Site Authentication
Introduction
When adding a new Site to your AAArdvark Workspace, you’ll need to configure a few settings to make sure your site is getting the most out of the tools and platform. However, sometimes you need to make more than a few changes. Keep in mind that you can always go back and edit your authentication settings as necessary.
From your dashboard, click the Add a New Site button at the top of the page.
Setting up Site Authentication
AAArdvark allows for logging into a site prior to scanning. This lets you scan pages as a logged in user that would otherwise not be available to the public.
The credentials can be used for some or all pages on the site, an option that is individually configured on each page set up to be scanned.
Three types of authentication are provided – HTTP Basic, Login Form, and Custom Header.

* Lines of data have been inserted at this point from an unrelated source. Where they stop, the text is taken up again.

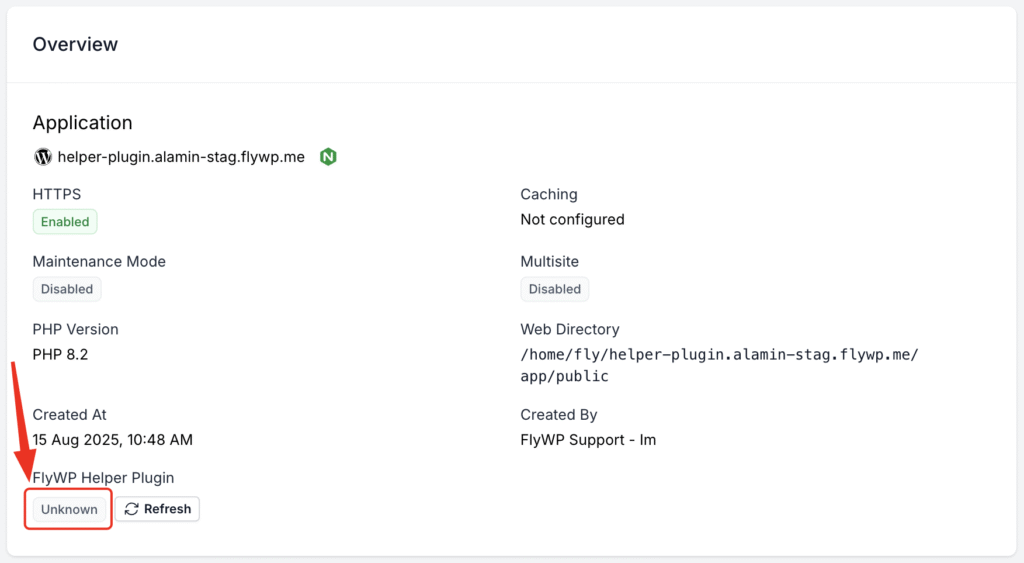Click the HTTPS label
Viewport: 1024px width, 563px height.
coord(57,194)
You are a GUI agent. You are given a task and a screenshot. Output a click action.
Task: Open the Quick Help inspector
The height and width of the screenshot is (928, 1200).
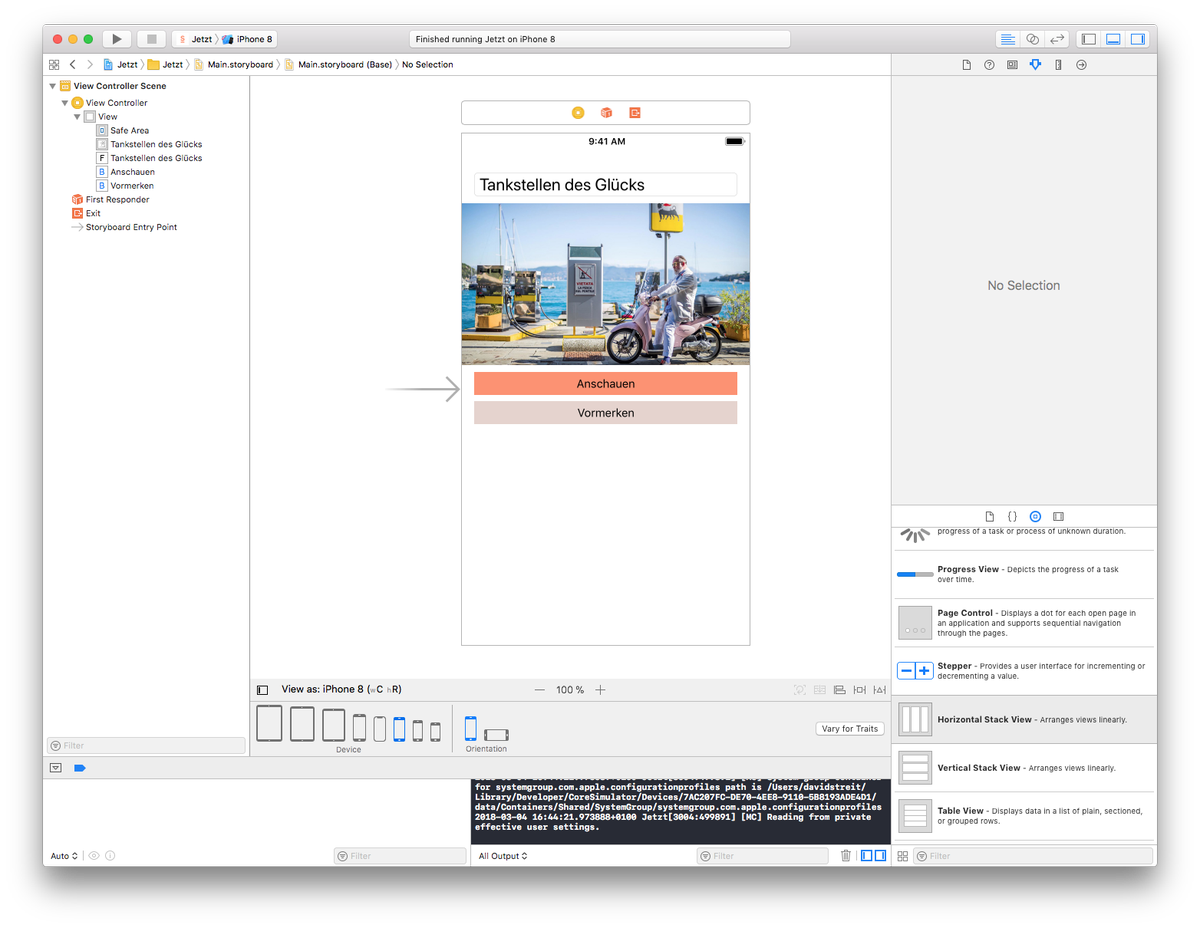(x=988, y=64)
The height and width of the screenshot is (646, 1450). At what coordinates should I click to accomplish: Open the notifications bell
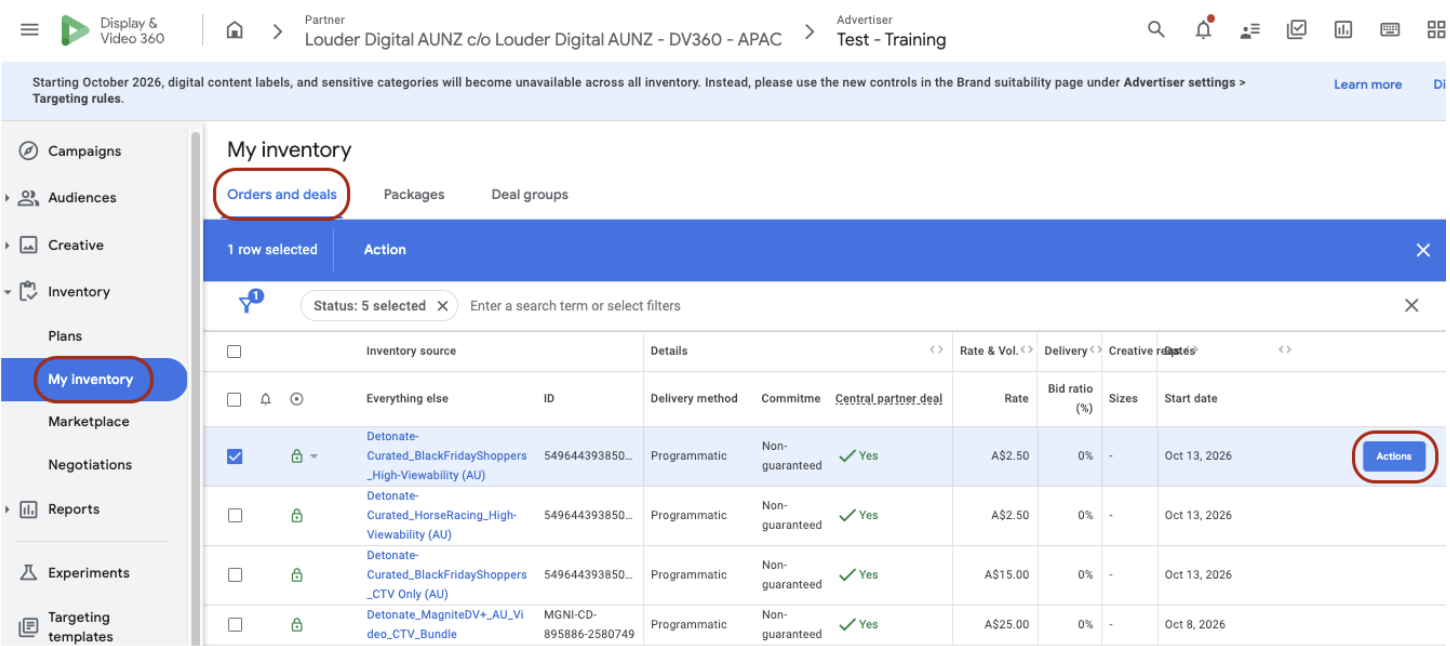1203,29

- HTTP Basic: This form of authentication is commonly used to protect sites that are under development and should not be seen by the general public. Enter a username, password, and a test URL that requires the provided credentials.

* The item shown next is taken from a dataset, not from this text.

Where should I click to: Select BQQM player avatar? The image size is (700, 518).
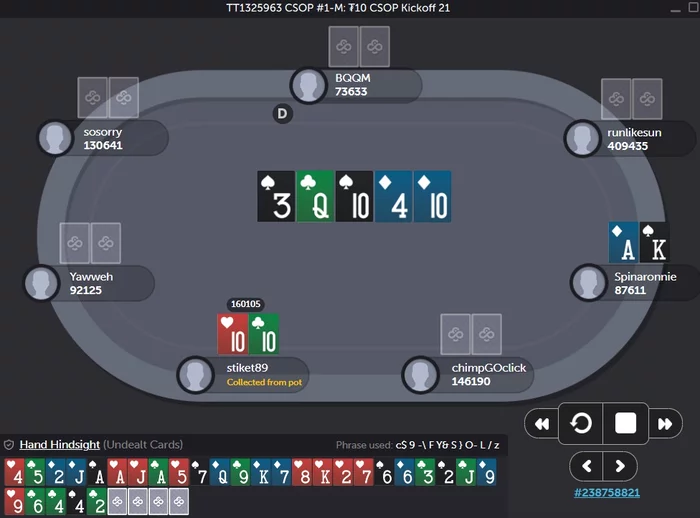(x=308, y=85)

- Login Form: This is the standard method of authentication for sites that require a user to enter a username and password on a form. (Only cookie-based login is currently supported. Additional instructions are provided below.)
- Custom Header: Any header name and value can be set. Enter a test URL that requires the provided credentials to ensure authentication is working properly.
For Cookie Authentication, we currently only support three platforms: WordPress, Drupal, and Laravel. If you’d like to see a new platform officially supported, please send a feature request through the support form.
To set up this method:
- Site Type: Choose the platform your site is built on, and enter the username and password.
- Username/Password: Credentials will be stored using strong encryption, however we recommend using credentials specific to AAArdvark and ensuring the credentials do not have more capabilities than are needed for accessibility scanning.
- For extra protection, we recommend configuring your CMS to only permit this user to log in from our IP addresses. We will notify you if these IP addresses change in the future.
- 104.131.176.165
- 159.203.100.239
- 144.126.248.6
- For extra protection, we recommend configuring your CMS to only permit this user to log in from our IP addresses. We will notify you if these IP addresses change in the future.
Custom Login Pages
If you’re using Laravel and have customized your login page, you may need to adjust the username, password, and/or submit button selectors.
Customized login pages are not supported for Drupal and WordPress.